August 4.—To-day, as General McLaws and I were about to inspect the camps, General Lee rode up. I asked him to accompany us. He replied: ‘Colonel, a dirty camp gives me nausea. If you say your camps are clean I will go.’ I said: ‘Using the words of a better man, come and see.’ The legion's camp was very nice. The 24th Georgia was swept as clean as a parlor, and the others were very good. General Lee was high in his praises. Returning to headquarters, I found a jug of buttermilk which had been sent me. Taking the jug, I told the General that it was said drinking was the curse of the army, and I supposed I must fall in and offer him a drink. The old fellow laughed and drank a tumbler full. While we were riding I had a singular conversation with General Lee. He commenced by saying he relied on Howell and me more than any two officers in the civil part of the army. He then asked me why I did not raise my legion to a brigade—that he was troubled at its separation, but it was impossible to keep it together, and he would be delighted if I would raise it to a brigade. I listened to him, but shook my head and said: ‘General, six months ago I did that very thing under authority of President Davis, and he repudiated it. I cannot go through that again.’ ‘But,’ said he, ‘there is no objection now. There was a difficulty then—Governor Brown claimed your regiments.
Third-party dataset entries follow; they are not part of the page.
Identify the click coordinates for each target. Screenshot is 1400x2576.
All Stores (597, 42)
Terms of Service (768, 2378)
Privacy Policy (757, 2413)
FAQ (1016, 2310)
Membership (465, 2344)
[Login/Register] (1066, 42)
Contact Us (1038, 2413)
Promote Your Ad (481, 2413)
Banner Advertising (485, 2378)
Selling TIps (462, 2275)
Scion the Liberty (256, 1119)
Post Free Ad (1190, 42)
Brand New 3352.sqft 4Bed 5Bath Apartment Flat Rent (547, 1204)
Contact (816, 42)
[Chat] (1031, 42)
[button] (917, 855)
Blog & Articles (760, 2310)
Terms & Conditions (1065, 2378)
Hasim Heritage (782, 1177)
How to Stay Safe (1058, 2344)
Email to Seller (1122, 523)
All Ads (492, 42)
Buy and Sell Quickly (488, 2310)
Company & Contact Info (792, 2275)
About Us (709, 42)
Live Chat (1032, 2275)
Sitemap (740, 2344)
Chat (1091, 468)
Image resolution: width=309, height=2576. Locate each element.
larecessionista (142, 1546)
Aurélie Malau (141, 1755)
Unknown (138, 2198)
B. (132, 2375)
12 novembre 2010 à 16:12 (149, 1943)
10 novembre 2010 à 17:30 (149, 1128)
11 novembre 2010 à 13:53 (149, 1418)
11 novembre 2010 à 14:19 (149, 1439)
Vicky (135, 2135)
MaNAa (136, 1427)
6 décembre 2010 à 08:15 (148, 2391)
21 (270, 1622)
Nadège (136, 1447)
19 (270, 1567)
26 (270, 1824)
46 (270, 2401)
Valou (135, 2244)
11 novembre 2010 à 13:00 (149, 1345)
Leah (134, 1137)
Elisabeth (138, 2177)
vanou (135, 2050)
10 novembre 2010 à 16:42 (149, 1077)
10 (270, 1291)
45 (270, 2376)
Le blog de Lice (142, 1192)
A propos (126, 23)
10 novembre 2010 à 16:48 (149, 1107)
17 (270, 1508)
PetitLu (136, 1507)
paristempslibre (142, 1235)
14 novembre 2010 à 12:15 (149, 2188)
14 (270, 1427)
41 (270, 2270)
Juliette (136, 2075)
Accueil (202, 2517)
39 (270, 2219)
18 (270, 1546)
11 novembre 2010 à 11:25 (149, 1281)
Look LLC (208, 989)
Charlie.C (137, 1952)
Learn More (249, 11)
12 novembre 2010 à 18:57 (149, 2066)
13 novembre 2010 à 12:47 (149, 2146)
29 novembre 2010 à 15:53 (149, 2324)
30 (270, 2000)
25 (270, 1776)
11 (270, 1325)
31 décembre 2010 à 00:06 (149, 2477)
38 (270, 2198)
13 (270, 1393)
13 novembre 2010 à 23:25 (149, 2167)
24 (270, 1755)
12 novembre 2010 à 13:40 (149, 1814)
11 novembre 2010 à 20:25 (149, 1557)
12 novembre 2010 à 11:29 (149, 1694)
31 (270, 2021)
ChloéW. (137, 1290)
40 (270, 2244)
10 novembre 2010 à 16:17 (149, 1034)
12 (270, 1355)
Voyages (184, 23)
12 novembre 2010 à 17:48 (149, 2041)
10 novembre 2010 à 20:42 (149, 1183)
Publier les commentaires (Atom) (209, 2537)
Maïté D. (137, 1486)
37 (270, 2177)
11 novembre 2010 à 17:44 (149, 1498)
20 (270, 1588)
The President told me so.’ I replied: ‘General, the President was not candid with you. My regiments went into the Governor's camp by his express permission. The President did not give you the true reason. He gave me a very different one. It was my brother's appointment.’ The conversation was interrupted here and was not resumed.

August 6.—The Yankees have retaken Malvern Hill and the object of this expedition seems to be to drive them away. General Lee and General Stuart have both written very complimentary letlers about the manner in which my cavalry behaved.

August 7.—Last night we were ordered out to advance on Malvern Hill. We were on the right flank and our column was the only one which engaged the Yankees. They soon skedaddled and we took possession of the hill. There were 20,000 of them on the hill. They left in such a hurry that our men found a good quantity of crackers which is all they have had to eat in two days.